Problem: Whatever the records say, repeat them exactly as given.

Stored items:
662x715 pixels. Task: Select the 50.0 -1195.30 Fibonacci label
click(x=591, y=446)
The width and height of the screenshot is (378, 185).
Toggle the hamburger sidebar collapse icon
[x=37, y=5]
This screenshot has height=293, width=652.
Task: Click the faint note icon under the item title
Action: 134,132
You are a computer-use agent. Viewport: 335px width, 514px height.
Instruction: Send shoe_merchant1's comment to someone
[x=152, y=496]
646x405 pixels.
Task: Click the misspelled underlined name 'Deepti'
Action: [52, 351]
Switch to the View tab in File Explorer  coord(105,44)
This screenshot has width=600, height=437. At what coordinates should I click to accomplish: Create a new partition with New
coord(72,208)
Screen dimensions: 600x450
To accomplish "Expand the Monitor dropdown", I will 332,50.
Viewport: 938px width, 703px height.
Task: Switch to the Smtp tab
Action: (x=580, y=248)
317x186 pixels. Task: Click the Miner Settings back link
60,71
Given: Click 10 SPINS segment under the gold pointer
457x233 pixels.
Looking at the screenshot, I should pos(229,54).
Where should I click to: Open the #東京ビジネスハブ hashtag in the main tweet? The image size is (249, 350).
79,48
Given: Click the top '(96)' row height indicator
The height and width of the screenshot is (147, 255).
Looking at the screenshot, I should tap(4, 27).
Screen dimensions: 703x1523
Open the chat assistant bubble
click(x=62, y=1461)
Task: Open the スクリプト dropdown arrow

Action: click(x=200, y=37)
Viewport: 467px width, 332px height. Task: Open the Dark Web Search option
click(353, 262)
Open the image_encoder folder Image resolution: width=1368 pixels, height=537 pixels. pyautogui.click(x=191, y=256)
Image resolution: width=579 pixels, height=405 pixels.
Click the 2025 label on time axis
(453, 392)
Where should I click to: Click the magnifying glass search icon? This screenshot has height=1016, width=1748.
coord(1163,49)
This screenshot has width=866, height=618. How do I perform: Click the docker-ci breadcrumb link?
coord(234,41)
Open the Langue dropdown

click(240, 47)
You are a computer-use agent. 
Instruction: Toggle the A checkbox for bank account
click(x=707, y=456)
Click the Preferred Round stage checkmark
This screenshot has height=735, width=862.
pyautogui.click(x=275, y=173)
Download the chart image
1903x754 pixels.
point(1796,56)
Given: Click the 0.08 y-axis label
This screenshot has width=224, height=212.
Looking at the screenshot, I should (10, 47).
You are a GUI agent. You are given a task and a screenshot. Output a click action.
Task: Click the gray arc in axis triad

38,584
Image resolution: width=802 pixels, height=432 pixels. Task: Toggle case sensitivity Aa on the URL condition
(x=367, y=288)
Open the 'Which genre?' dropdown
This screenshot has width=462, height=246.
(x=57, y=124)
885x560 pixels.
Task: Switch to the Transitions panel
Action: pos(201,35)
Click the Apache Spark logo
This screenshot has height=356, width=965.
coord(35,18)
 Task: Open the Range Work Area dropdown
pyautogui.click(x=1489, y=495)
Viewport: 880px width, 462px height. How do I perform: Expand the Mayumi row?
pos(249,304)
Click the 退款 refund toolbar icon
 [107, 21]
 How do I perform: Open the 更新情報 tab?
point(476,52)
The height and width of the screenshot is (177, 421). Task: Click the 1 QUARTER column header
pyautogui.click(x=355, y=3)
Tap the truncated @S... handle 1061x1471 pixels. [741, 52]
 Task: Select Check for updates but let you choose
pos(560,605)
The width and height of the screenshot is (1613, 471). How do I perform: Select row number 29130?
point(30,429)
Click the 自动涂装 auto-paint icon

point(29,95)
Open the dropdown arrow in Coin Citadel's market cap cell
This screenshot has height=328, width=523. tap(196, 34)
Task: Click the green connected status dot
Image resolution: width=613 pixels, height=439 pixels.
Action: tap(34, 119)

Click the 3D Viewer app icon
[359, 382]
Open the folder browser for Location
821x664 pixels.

Reply:
662x715 pixels. Task: Select the 50.0 -1195.30 Fibonacci label
click(x=591, y=446)
The width and height of the screenshot is (378, 185).
Toggle the hamburger sidebar collapse icon
[x=37, y=5]
This screenshot has height=293, width=652.
Task: Click the faint note icon under the item title
Action: 134,132
You are a computer-use agent. Viewport: 335px width, 514px height.
Instruction: Send shoe_merchant1's comment to someone
[x=152, y=496]
646x405 pixels.
Task: Click the misspelled underlined name 'Deepti'
Action: [52, 351]
Switch to the View tab in File Explorer  coord(105,44)
This screenshot has width=600, height=437. At what coordinates should I click to accomplish: Create a new partition with New
coord(72,208)
Screen dimensions: 600x450
To accomplish "Expand the Monitor dropdown", I will 332,50.
Viewport: 938px width, 703px height.
Task: Switch to the Smtp tab
Action: (x=580, y=248)
317x186 pixels. Task: Click the Miner Settings back link
60,71
Given: Click 10 SPINS segment under the gold pointer
457x233 pixels.
Looking at the screenshot, I should pos(229,54).
Where should I click to: Open the #東京ビジネスハブ hashtag in the main tweet? The image size is (249, 350).
79,48
Given: Click the top '(96)' row height indicator
The height and width of the screenshot is (147, 255).
Looking at the screenshot, I should tap(4, 27).
Screen dimensions: 703x1523
Open the chat assistant bubble
click(x=62, y=1461)
Task: Open the スクリプト dropdown arrow

Action: click(x=200, y=37)
Viewport: 467px width, 332px height. Task: Open the Dark Web Search option
click(353, 262)
Open the image_encoder folder Image resolution: width=1368 pixels, height=537 pixels. pyautogui.click(x=191, y=256)
Image resolution: width=579 pixels, height=405 pixels.
Click the 2025 label on time axis
(453, 392)
Where should I click to: Click the magnifying glass search icon? This screenshot has height=1016, width=1748.
coord(1163,49)
This screenshot has width=866, height=618. How do I perform: Click the docker-ci breadcrumb link?
coord(234,41)
Open the Langue dropdown

click(240, 47)
You are a computer-use agent. 
Instruction: Toggle the A checkbox for bank account
click(x=707, y=456)
Click the Preferred Round stage checkmark
This screenshot has height=735, width=862.
pyautogui.click(x=275, y=173)
Download the chart image
1903x754 pixels.
point(1796,56)
Given: Click the 0.08 y-axis label
This screenshot has width=224, height=212.
Looking at the screenshot, I should (10, 47).
You are a GUI agent. You are given a task and a screenshot. Output a click action.
Task: Click the gray arc in axis triad

38,584
Image resolution: width=802 pixels, height=432 pixels. Task: Toggle case sensitivity Aa on the URL condition
(x=367, y=288)
Open the 'Which genre?' dropdown
This screenshot has width=462, height=246.
(x=57, y=124)
885x560 pixels.
Task: Switch to the Transitions panel
Action: pos(201,35)
Click the Apache Spark logo
This screenshot has height=356, width=965.
coord(35,18)
 Task: Open the Range Work Area dropdown
pyautogui.click(x=1489, y=495)
Viewport: 880px width, 462px height. How do I perform: Expand the Mayumi row?
pos(249,304)
Click the 退款 refund toolbar icon
 [107, 21]
 How do I perform: Open the 更新情報 tab?
point(476,52)
The height and width of the screenshot is (177, 421). Task: Click the 1 QUARTER column header
pyautogui.click(x=355, y=3)
Tap the truncated @S... handle 1061x1471 pixels. [741, 52]
 Task: Select Check for updates but let you choose
pos(560,605)
The width and height of the screenshot is (1613, 471). How do I perform: Select row number 29130?
point(30,429)
Click the 自动涂装 auto-paint icon

point(29,95)
Open the dropdown arrow in Coin Citadel's market cap cell
This screenshot has height=328, width=523. tap(196, 34)
Task: Click the green connected status dot
Image resolution: width=613 pixels, height=439 pixels.
Action: tap(34, 119)

Click the 3D Viewer app icon
[359, 382]
Open the folder browser for Location
821x664 pixels.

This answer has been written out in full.